> [TAREA OBLIGATORIA A]: Copia completas las entradas que van desde la línea que contiene "The image size is (624, 403)." hasta la que contiene "point(495,154)", ambas incluidas. En las respuestas, desplaza en 131 cada número de las coordenadas y deja todo lo demás igual.

> [TEXTO BASE]:
################

Aunque, tras el destronamiento de la corrupta monarquía de Isabel II, la
formación del primer gobierno del Sexenio Democrático ofrecía la esperanza de
que España aboliese por fin la esclavitud. Pero el final tardaría en llegar
casi veinte años más.
En Barcelona
los indianos esclavistas se agruparon para defender la esclavitud en el Círculo
Hispano-Ultramarino, cuyo primer presidente fue el negrero Joan Güell (su hijo
Eusebi se convirtió en uno de los hombres más ricos de Europa y en mecenas de
Gaudí) y el vicepresidente Antonio López, marqués de Comillas y consuegro de
Güell, acompañados por muchos de los más relevantes burgueses catalanes: Josep
Canela Raventós, Josep Amell Bou, Josep Ferrer Vidal, Tomás Ribalta Serra,
Josep Munné Nugareda, Isidre Gassol Civit, Josep Antoni Salom, Melchor Ferrer,
y por juristas como Manuel Duran y Bas, aquel peculiar personaje que organizaba
«concursos de culos» (femeninos, claro) en su casa del Portal de l’Àngel
barcelonés. El Círculo Hispano-Ultramarino instaló su sede en locales del
Ateneo Barcelonés de la calle Canuda, y su rechazo a la abolición de la
esclavitud (¡declarando al mismo tiempo que eran contrarios a ella!) fue
asumida por gran parte de la burguesía catalana que se vanagloriaba
además declarando que se oponían a la abolición porque prohibirla dañaría a los
propios esclavos, incapaces de gobernarse por sí mismos, al tiempo que
alardeaban de su voluntad de servicio al país, su patriotismo y su probada
generosidad. Crearon también el Banco Hispano Colonial para financiar
expediciones militares para luchar contra los rebeldes cubanos, y cuyas
antiguas sedes permanecen hoy en la barcelonesa plaza de Cataluña y en la Vía
Layetana. El banco tuvo como accionistas fundadores a Antonio López, Manuel
Girona, Camilo Fabra Fontanils, Antonio Borrell Folch, y Eusebi Güell, hijo de
Joan Güell y sus operaciones y negocios, con el favor del Estado, favorecieron
a la Compañía de Tabacos de Filipinas, la Sociedad Española de Construcción
Naval, la Sociedad General de Aguas de Barcelona y la Compañía Trasatlántica,
entre otras, y el gran negocio de la abertura de la Via Laietana barcelonesa
(«la reforma») que expulsó del centro de la ciudad a miles de trabajadores,
derribando sus casas. También defendían la esclavitud instituciones burguesas
tan relevantes como la Junta del Comercio y el Fomento de la Producción
Nacional (que confluyó en 1889 en el actual Foment del Treball Nacional), así
como la Liga Nacional de Barcelona. Esta última surgió en 1872: tres mil
burgueses, propietarios y profesionales se reunieron en la Llotja de la plaza
Palau para fundarla, haciendo fe de su defensa del esclavismo. Ese mismo año
tuvo lugar, en diciembre, la primera manifestación en la capital catalana que
reclamó la abolición de la esclavitud ante la antigua Aduana, sede del abolicionista
gobernador civil Joaquim Fiol Pujol. Se había prohibido el tráfico de esclavos
en 1820, pero no la esclavitud, y la primera vez que se abolió (en el
territorio español de la época) fue en la Asamblea de Guáimaro, en la provincia
cubana de Camagüey en 1869, promulgando también la primera Constitución cubana,
aunque en plena guerra contra la colonia. En la península, durante el Sexenio
Democrático, primero se promulgó la moderada Ley Moret de 1870 (ley de
«libertad de vientres», que concedía la libertad a los hijos que tuviesen en el
futuro las esclavas negras), y después la proclamación de la I República
hizo posible, con el presidente Estanislau Figueras, la abolición de la
esclavitud en Puerto Rico en 1873 (dos mil propietarios tenían entonces esclavos
en la isla), que no llegó para Cuba hasta 1886 (en 1880, con Cánovas, se aprobó
una primera ley) aunque el abogado barcelonés y ministro de Ultramar, Santiago
Soler Pla, y el presidente Castelar, lo intentaron antes sin éxito.

################

(Entradas de datos)

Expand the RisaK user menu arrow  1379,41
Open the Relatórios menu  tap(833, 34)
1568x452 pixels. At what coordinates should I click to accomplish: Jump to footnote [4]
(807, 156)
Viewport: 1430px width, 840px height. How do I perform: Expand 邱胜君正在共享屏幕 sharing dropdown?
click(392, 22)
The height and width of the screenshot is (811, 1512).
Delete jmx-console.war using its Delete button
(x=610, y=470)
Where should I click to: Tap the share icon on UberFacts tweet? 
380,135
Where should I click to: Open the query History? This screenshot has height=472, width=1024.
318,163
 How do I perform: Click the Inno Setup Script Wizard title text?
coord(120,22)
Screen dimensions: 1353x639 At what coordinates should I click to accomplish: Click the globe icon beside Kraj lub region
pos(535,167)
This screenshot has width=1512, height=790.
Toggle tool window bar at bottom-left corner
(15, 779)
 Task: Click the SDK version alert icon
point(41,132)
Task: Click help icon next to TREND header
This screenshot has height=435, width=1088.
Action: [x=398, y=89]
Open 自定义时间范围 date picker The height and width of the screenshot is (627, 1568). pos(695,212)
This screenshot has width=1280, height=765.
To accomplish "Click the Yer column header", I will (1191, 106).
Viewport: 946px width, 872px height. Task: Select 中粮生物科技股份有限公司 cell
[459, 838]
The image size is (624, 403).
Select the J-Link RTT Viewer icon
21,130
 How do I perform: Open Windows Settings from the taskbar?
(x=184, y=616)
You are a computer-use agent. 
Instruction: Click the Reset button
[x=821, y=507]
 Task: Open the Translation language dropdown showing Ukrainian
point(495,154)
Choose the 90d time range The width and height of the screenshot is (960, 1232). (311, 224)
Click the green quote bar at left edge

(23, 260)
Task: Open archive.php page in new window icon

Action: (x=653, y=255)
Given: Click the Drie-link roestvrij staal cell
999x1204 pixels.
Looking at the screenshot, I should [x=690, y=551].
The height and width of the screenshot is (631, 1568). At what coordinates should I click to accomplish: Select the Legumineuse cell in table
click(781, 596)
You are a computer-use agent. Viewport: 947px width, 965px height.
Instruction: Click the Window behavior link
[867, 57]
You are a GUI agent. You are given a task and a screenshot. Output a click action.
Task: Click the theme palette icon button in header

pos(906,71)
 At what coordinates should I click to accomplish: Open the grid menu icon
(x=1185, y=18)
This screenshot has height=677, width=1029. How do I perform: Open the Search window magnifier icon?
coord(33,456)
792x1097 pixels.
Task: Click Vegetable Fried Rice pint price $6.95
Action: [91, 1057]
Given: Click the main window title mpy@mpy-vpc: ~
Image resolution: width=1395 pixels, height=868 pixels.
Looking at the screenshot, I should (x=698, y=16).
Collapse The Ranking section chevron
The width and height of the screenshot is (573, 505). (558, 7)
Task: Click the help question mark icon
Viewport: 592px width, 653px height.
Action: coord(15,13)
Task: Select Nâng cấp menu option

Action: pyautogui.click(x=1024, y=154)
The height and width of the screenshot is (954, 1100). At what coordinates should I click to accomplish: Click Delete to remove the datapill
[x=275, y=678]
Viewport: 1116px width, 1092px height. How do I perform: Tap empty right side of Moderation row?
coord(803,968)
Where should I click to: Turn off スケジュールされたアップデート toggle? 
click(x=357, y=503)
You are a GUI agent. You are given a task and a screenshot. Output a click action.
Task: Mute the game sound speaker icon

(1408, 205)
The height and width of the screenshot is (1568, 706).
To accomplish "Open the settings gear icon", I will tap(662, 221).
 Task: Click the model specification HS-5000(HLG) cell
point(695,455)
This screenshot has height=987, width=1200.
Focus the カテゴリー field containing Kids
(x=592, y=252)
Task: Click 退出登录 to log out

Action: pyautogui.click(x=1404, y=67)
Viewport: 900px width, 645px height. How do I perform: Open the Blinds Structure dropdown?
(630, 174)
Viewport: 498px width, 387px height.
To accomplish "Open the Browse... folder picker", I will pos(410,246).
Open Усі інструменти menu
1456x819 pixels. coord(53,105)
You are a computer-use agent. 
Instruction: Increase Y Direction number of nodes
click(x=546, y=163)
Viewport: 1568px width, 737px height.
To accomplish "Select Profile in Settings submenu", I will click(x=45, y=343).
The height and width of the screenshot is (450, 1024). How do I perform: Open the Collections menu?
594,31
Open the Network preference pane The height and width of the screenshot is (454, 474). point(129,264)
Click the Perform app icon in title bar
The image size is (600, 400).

################

> [TAREA OBLIGATORIA B]: Nombra a todos los accionistas fundadores del Banco Hispano Colonial que aparecen en el texto sobre la burguesía catalana y la esclavitud.

> [RESULTADO FINAL A]:
The image size is (624, 403).
Select the J-Link RTT Viewer icon
152,261
 How do I perform: Open Windows Settings from the taskbar?
(x=315, y=747)
You are a computer-use agent. 
Instruction: Click the Reset button
[x=952, y=638]
 Task: Open the Translation language dropdown showing Ukrainian
point(626,285)

> [RESULTADO FINAL B]: Antonio López, Manuel Girona, Camilo Fabra Fontanils, Antonio Borrell Folch y Eusebi Güell.